I’ve attended the Strata conference in NYC last week. Its been many years since I’ve last attended a conference without presenting in it. On one hand, attending only makes for a far more relaxed experience. On the other hand, I missed having random people come up to me and talk about my presentation. I decided to attend the conference since it is considered the foremost data science conference. And I was very much interested in what those data scientists are up to.
Good data scientists combine the abilities of business analysts, statisticians and software engineers. They have the skills, the tools and the mandate to mine and analyze all the data the organization collects to deliver valuable insights to the business and data-based features to the customers of the business. In addition, it is considered the hottest job around. Of course, it is data scientists who mined job postings and job moves to come up with this conclusion, so maybe take it with a grain of salt.
Data-scientists normally work with very large amounts of data, both structured (the enterprise data warehouse) and unstructured (web server logs, blog posts). Since I’m a big fan of big data, I was very curious to see what those data scientists care about.
So, in no particular order – stuff data scientists like:
Cleaning up data:
Maybe data scientists like cleaning up their data, or maybe they hate it. In any case, it is clear that they do a lot of it.

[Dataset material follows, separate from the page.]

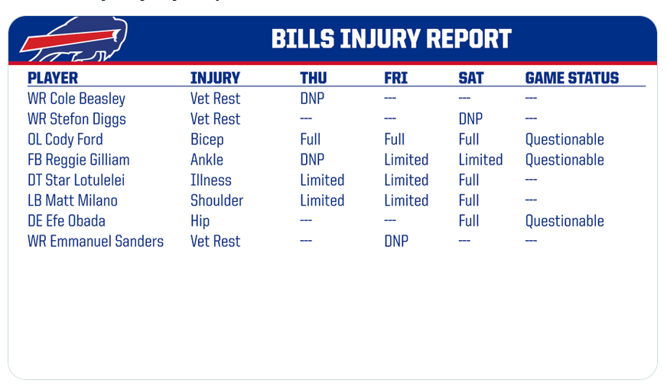Click WR Stefon Diggs player name
Image resolution: width=667 pixels, height=390 pixels.
[x=76, y=119]
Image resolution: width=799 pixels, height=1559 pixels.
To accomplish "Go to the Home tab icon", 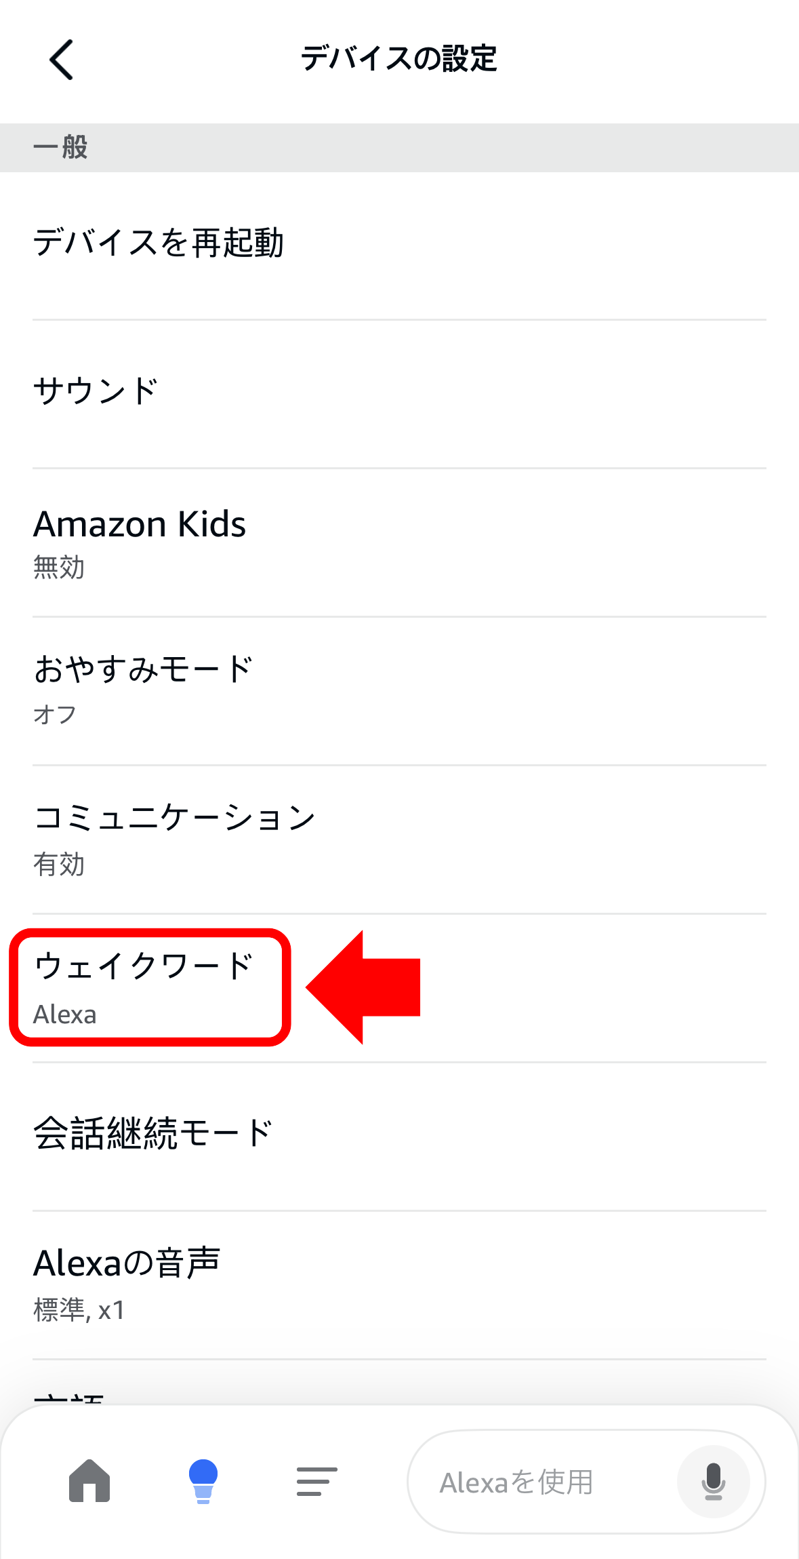I will click(89, 1480).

It turns out that most data in the world is incredibly messy. I’m not even talking of outliers that can influence the analysis, but may or may not be valuable. I’m talking about customers who misspell their names, employees who spell the customer name different each time they enter the data into the database, several different ways to type the same credit card number (spaces, dashes, or just big line of numbers?), invalid addresses and phone numbers. The list is endless.
So, how do they deal with it? It didn’t sound like there’s a standardized toolkit for data scrubbing in the big data world. Every presenter who dealt with the topic is using a bunch of heuristics to figure out if two customer names are similar enough to be the same, and they all use home-grown software to do this. One of the presenters demonstrated the use of google-refine, which currently looks like the best solution available. However, it sounded like no automated software is capable of doing a good-enough job, and large amounts of human intervention and judgment are mandatory.
What is important to remember that dirty data is the number one difficulty in most data analysis projects, and the number one cause of failure. So its important to tackle this early in the game.
The really ugly relative of data scrubbing.
In the last year, I registered to two O’Reilly conferences – I registered to MySQL conference as Gwen Shapira, and to Strata as Chen Shapira. How can O’Reilly figure out that both records refer to the same real life person? They both have the same phone number and email address. LinkedIn has the same problem – some of our employees have “The Pythian Group” as their company, others simple say “Pythian”. LinkedIn really want to know whether we all work for the same company or not, and they try to figure it out by comparing our networks.
Entity resolution is usually defined as mapping your data records to canonical real-world entities. As you can see, it isn’t easy, and requires a lot of heuristics. But, the more data companies have, the easier it becomes to figure it out. LinkedIn and Google have easier time resolving their records to real world entities because they can apply massive amounts of data from many different collection methods to the problem. O’Reilly may never figure out that Chen and Gwen are the same person.
Map Reduce is hard:
Hadoop, the #1 big-data analysis platform, uses MapReduce as the main paradigm for data analysis. MapReduce allows to write data analysis code that is easy to parallelize over large clusters. This is all cool, but it turns out that writing MapReduce code is not as easy as writing SQL. And the businesses want their SQL back, or at least they want their BI tools to work.There are three popular solutions to this issue:
- Use a big-data tool that isn’t Hadoop
- Feed data from Hadoop into your favorite RDBMS.
- Get tools that runs on top of Hadoop and make it somewhat more friendly.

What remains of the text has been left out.